* _PROBLEM DETAILS_
Only the lines from the start of the data through the one containing "Task: Click the X" belong in your answer; return them exactly.

* _EXTRACTED MATERIAL_
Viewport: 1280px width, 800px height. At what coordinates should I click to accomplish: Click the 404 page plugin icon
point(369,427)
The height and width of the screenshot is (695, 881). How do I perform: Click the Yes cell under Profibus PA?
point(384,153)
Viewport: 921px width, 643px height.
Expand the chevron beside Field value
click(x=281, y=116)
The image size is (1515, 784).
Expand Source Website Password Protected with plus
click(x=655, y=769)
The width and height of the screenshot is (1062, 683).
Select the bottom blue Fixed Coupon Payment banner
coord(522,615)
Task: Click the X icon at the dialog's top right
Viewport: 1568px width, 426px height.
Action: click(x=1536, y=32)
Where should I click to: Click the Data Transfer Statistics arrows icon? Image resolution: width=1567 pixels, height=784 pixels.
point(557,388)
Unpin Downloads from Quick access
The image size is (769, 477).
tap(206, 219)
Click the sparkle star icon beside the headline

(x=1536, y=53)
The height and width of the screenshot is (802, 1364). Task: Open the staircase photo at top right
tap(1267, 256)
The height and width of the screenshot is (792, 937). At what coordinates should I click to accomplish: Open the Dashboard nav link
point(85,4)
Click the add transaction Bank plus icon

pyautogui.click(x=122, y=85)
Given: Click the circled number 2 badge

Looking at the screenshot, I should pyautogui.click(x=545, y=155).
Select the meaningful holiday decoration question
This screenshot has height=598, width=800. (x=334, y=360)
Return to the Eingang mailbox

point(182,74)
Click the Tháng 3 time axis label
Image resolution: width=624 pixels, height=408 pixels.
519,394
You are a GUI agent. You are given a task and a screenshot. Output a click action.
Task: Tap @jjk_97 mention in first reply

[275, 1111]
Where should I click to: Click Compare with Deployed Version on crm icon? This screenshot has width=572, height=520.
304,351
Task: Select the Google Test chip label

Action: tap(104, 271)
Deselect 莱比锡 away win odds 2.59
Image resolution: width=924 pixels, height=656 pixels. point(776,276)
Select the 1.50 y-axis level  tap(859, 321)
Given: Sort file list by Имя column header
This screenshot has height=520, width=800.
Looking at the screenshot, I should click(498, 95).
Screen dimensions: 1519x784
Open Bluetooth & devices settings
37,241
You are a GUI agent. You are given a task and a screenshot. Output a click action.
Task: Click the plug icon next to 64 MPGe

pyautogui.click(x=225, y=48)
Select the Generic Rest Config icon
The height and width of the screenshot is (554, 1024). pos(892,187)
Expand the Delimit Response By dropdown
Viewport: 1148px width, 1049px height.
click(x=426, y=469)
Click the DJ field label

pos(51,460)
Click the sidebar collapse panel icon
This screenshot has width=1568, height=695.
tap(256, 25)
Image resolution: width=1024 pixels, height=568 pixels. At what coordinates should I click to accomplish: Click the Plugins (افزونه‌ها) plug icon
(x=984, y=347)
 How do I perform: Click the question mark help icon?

* _ANSWER BOX_
Viewport: 1280px width, 800px height. At what coordinates should I click to accomplish: Click the 404 page plugin icon
point(369,427)
The height and width of the screenshot is (695, 881). How do I perform: Click the Yes cell under Profibus PA?
point(384,153)
Viewport: 921px width, 643px height.
Expand the chevron beside Field value
click(x=281, y=116)
The image size is (1515, 784).
Expand Source Website Password Protected with plus
click(x=655, y=769)
The width and height of the screenshot is (1062, 683).
Select the bottom blue Fixed Coupon Payment banner
coord(522,615)
Task: Click the X icon at the dialog's top right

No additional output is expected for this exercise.